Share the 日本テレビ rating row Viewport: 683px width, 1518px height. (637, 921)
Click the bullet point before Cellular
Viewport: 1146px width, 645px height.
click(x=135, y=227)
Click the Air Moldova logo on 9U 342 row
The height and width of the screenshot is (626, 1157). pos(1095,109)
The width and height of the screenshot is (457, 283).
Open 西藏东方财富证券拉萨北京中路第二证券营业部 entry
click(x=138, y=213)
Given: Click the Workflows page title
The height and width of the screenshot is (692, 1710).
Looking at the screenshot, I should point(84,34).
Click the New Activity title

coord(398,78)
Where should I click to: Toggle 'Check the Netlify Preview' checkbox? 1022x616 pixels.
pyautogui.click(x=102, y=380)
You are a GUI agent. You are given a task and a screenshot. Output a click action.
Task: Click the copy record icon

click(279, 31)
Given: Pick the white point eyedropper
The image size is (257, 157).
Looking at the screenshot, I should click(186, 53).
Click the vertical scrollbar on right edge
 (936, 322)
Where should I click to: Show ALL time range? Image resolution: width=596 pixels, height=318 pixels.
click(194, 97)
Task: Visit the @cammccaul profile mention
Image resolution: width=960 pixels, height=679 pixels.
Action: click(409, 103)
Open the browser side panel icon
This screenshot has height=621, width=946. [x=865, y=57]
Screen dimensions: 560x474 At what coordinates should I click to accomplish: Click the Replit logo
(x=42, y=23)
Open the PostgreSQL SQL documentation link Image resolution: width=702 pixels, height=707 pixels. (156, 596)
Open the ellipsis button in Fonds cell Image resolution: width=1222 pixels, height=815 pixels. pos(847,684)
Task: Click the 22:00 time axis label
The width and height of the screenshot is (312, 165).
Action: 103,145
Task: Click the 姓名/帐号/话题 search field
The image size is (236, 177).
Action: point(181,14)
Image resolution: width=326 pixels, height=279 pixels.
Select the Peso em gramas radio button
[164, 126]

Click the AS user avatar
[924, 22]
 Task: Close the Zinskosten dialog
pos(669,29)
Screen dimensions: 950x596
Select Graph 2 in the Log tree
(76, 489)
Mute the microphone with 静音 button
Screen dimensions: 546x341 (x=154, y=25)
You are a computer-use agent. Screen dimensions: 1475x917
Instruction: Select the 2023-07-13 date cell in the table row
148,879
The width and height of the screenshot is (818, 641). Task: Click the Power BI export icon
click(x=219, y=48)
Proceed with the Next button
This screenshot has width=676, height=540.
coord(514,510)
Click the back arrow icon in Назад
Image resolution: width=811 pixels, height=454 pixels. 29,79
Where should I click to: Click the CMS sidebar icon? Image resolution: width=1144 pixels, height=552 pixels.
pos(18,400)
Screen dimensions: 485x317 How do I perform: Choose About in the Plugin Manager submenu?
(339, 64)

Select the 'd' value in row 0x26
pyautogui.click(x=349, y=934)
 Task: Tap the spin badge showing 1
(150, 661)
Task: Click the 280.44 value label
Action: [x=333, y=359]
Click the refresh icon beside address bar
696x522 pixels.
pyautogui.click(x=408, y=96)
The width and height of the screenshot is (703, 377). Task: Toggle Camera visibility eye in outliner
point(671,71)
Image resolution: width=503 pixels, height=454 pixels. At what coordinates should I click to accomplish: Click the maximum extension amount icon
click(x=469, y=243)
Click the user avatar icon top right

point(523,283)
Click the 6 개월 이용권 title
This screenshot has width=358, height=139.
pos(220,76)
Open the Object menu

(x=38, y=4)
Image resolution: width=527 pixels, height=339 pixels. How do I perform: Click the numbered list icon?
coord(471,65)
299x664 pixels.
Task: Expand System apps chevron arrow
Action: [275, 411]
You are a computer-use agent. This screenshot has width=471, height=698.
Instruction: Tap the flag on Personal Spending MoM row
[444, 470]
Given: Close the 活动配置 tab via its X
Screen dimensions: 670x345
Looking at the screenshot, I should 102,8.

· · ·

Set out the entries once more, word for word.

Share the 日本テレビ rating row Viewport: 683px width, 1518px height. (637, 921)
Click the bullet point before Cellular
Viewport: 1146px width, 645px height.
click(x=135, y=227)
Click the Air Moldova logo on 9U 342 row
The height and width of the screenshot is (626, 1157). pos(1095,109)
The width and height of the screenshot is (457, 283).
Open 西藏东方财富证券拉萨北京中路第二证券营业部 entry
click(x=138, y=213)
Given: Click the Workflows page title
The height and width of the screenshot is (692, 1710).
Looking at the screenshot, I should point(84,34).
Click the New Activity title

coord(398,78)
Where should I click to: Toggle 'Check the Netlify Preview' checkbox? 1022x616 pixels.
pyautogui.click(x=102, y=380)
You are a GUI agent. You are given a task and a screenshot. Output a click action.
Task: Click the copy record icon

click(279, 31)
Given: Pick the white point eyedropper
The image size is (257, 157).
Looking at the screenshot, I should click(186, 53).
Click the vertical scrollbar on right edge
 (936, 322)
Where should I click to: Show ALL time range? Image resolution: width=596 pixels, height=318 pixels.
click(194, 97)
Task: Visit the @cammccaul profile mention
Image resolution: width=960 pixels, height=679 pixels.
Action: click(409, 103)
Open the browser side panel icon
This screenshot has height=621, width=946. [x=865, y=57]
Screen dimensions: 560x474 At what coordinates should I click to accomplish: Click the Replit logo
(x=42, y=23)
Open the PostgreSQL SQL documentation link Image resolution: width=702 pixels, height=707 pixels. (156, 596)
Open the ellipsis button in Fonds cell Image resolution: width=1222 pixels, height=815 pixels. pos(847,684)
Task: Click the 22:00 time axis label
The width and height of the screenshot is (312, 165).
Action: 103,145
Task: Click the 姓名/帐号/话题 search field
The image size is (236, 177).
Action: point(181,14)
Image resolution: width=326 pixels, height=279 pixels.
Select the Peso em gramas radio button
[164, 126]

Click the AS user avatar
[924, 22]
 Task: Close the Zinskosten dialog
pos(669,29)
Screen dimensions: 950x596
Select Graph 2 in the Log tree
(76, 489)
Mute the microphone with 静音 button
Screen dimensions: 546x341 (x=154, y=25)
You are a computer-use agent. Screen dimensions: 1475x917
Instruction: Select the 2023-07-13 date cell in the table row
148,879
The width and height of the screenshot is (818, 641). Task: Click the Power BI export icon
click(x=219, y=48)
Proceed with the Next button
This screenshot has width=676, height=540.
coord(514,510)
Click the back arrow icon in Назад
Image resolution: width=811 pixels, height=454 pixels. 29,79
Where should I click to: Click the CMS sidebar icon? Image resolution: width=1144 pixels, height=552 pixels.
pos(18,400)
Screen dimensions: 485x317 How do I perform: Choose About in the Plugin Manager submenu?
(339, 64)

Select the 'd' value in row 0x26
pyautogui.click(x=349, y=934)
 Task: Tap the spin badge showing 1
(150, 661)
Task: Click the 280.44 value label
Action: [x=333, y=359]
Click the refresh icon beside address bar
696x522 pixels.
pyautogui.click(x=408, y=96)
The width and height of the screenshot is (703, 377). Task: Toggle Camera visibility eye in outliner
point(671,71)
Image resolution: width=503 pixels, height=454 pixels. At what coordinates should I click to accomplish: Click the maximum extension amount icon
click(x=469, y=243)
Click the user avatar icon top right

point(523,283)
Click the 6 개월 이용권 title
This screenshot has width=358, height=139.
pos(220,76)
Open the Object menu

(x=38, y=4)
Image resolution: width=527 pixels, height=339 pixels. How do I perform: Click the numbered list icon?
coord(471,65)
299x664 pixels.
Task: Expand System apps chevron arrow
Action: [275, 411]
You are a computer-use agent. This screenshot has width=471, height=698.
Instruction: Tap the flag on Personal Spending MoM row
[444, 470]
Given: Close the 活动配置 tab via its X
Screen dimensions: 670x345
Looking at the screenshot, I should 102,8.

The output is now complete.